Except Naomi wasn’t just some female. They’d been friends all their lives. He’d waited for her to reach her eighteenth birthday, had guided her through her first solo transition. That should have been the prerogative of her parents, but she had a selfish bully for a father and a feeble excuse for a mother, and neither had been inclined to school her in the rite of passage into adult shifter-hood.
That night they’d run for miles, and over the years he’d cursed himself for pushing her so hard. He’d later learned that it wasn’t good for a young female. But she’d been so excited, thrilled and awestruck by the experience that he’d lost all sense of time a
nd instead embraced the pleasure of being with her.
They’d shifted back and lay looking up at the sky, panting from exertion. What the fuck was he to do? With her lush brown hair tumbling over her shoulders, her golden flesh with its slight sheen, her breasts exactly the right size for his palms, and her pussy…
Shit. He was edgy enough right then without thinking back along those lines.
He inhaled deeply, knowing that he’d had enough and that however far he ran, it wouldn’t push the scent and taste of Naomi from his head. The heat fired through him, his jaw aching as his fangs retracted, limbs creaking as they shortened, flesh tingling as his fur disappeared.
Naked, he walked back to the circle of rocks where he’d parked. Reaching into the SUV, he pulled out his jeans and shirt. While he dressed, he wondered what the hell he was going to do about Naomi.
Because for damn sure, she was back in his system now. And he wasn’t going to get a damn bit of peace again until he laid the ghost of what might have been to rest once and for all.
* * * * *
Tynan strode into the bar and headed toward where Nathan, his friend and business partner, had grabbed a table at the rear.

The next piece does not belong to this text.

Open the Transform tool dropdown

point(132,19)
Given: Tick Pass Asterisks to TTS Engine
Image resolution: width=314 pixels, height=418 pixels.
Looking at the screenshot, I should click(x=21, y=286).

Nathan looked up from his beer and frowned. “You okay? You look like hell.”
Tynan pulled out a chair. Right then he didn’t feel full of bonhomie. All he could think about was that Nathan had screwed Naomi. He’d been able to park the knowledge before last night, so that it didn’t make him want to land one on Nathan’s jaw every time he saw him. But now, having seen Naomi again, kissed her…
Shit.
His belly fired and his hands curled into fists, but he forced the anger away. None of his business. Nathan didn’t know about what had happened between him and Naomi a decade ago. It wasn’t his friend’s fault that she was still under Tynan’s skin.
“Feel like hell,” he admitted. “Didn’t get much sleep last night.”
“It was that bad?”
Yeah. That bad. But Tynan shook his head, knowing Nathan referred to the check he’d been doing at the hotel. “Evidence of an attempted breach. Amateur stuff.” He nodded to the waitress who set down the beer Nathan had obviously preordered for him. “No sign of any problems as a result.”